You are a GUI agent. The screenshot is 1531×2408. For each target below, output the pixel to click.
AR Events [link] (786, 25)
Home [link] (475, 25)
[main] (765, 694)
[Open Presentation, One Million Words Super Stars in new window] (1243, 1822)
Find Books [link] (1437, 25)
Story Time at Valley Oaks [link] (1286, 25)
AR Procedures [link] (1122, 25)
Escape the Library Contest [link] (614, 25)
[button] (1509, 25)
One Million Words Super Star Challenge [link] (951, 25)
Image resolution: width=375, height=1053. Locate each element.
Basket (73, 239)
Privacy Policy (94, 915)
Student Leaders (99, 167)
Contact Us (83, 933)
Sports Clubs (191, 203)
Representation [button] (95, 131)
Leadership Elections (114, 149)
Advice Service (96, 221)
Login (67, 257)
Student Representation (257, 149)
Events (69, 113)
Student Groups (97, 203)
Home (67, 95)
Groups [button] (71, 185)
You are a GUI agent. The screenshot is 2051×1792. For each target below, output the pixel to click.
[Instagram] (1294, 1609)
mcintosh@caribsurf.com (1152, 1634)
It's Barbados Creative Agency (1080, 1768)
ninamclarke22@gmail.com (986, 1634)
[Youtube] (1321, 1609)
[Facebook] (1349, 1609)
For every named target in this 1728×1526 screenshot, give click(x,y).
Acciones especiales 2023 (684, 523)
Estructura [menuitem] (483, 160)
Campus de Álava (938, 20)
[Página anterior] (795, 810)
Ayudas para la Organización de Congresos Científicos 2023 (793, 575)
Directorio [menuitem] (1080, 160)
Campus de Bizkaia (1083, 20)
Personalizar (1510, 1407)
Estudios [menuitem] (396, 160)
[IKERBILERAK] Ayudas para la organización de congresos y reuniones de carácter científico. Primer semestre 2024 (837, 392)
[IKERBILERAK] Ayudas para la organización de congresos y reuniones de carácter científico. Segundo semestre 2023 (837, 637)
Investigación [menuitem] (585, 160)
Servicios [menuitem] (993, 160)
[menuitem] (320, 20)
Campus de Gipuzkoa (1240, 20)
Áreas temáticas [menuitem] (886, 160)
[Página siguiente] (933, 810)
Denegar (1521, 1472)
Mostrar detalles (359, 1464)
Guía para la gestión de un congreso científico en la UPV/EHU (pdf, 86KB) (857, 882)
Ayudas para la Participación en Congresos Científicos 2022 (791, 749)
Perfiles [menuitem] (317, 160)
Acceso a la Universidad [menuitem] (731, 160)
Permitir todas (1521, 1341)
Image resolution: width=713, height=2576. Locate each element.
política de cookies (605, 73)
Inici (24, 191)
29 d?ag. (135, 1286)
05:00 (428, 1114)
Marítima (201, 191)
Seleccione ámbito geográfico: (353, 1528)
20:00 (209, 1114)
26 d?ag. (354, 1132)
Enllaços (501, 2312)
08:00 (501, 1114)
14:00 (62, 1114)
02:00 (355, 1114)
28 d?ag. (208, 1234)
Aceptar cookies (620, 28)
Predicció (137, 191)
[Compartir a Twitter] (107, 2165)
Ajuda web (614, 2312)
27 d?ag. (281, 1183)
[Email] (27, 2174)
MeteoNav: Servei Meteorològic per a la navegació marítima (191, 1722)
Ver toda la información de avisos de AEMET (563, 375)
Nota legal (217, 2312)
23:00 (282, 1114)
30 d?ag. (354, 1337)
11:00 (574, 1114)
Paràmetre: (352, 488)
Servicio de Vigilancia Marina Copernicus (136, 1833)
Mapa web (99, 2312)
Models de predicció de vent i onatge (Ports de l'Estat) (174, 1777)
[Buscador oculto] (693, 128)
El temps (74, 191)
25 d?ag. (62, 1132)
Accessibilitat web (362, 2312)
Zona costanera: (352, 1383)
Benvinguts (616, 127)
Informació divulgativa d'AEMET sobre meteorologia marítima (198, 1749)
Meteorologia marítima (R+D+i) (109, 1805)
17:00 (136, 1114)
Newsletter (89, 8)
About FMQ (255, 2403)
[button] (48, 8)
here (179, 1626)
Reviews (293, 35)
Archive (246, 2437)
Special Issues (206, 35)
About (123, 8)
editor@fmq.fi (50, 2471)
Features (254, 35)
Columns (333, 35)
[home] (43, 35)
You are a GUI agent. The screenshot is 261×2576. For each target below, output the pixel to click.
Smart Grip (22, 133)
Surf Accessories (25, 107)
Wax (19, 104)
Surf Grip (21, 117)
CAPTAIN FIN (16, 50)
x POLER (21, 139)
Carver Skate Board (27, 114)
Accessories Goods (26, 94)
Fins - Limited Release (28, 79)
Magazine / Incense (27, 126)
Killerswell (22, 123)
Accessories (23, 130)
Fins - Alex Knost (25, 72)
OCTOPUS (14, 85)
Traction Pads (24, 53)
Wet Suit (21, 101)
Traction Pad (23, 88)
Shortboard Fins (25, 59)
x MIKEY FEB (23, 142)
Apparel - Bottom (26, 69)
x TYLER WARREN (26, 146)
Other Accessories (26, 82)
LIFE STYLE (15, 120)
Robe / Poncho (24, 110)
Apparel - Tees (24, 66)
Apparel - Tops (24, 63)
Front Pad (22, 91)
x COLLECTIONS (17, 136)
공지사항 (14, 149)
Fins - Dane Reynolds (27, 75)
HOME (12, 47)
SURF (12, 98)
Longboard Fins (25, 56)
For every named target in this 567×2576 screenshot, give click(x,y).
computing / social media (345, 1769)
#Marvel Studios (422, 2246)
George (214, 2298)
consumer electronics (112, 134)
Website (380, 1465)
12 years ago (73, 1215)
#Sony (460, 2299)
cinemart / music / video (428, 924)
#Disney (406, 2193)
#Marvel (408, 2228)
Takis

» **What the task asks**
Only the number is wanted: how many lines in the listing hold "Representation"?

» **Answer to this exercise**
2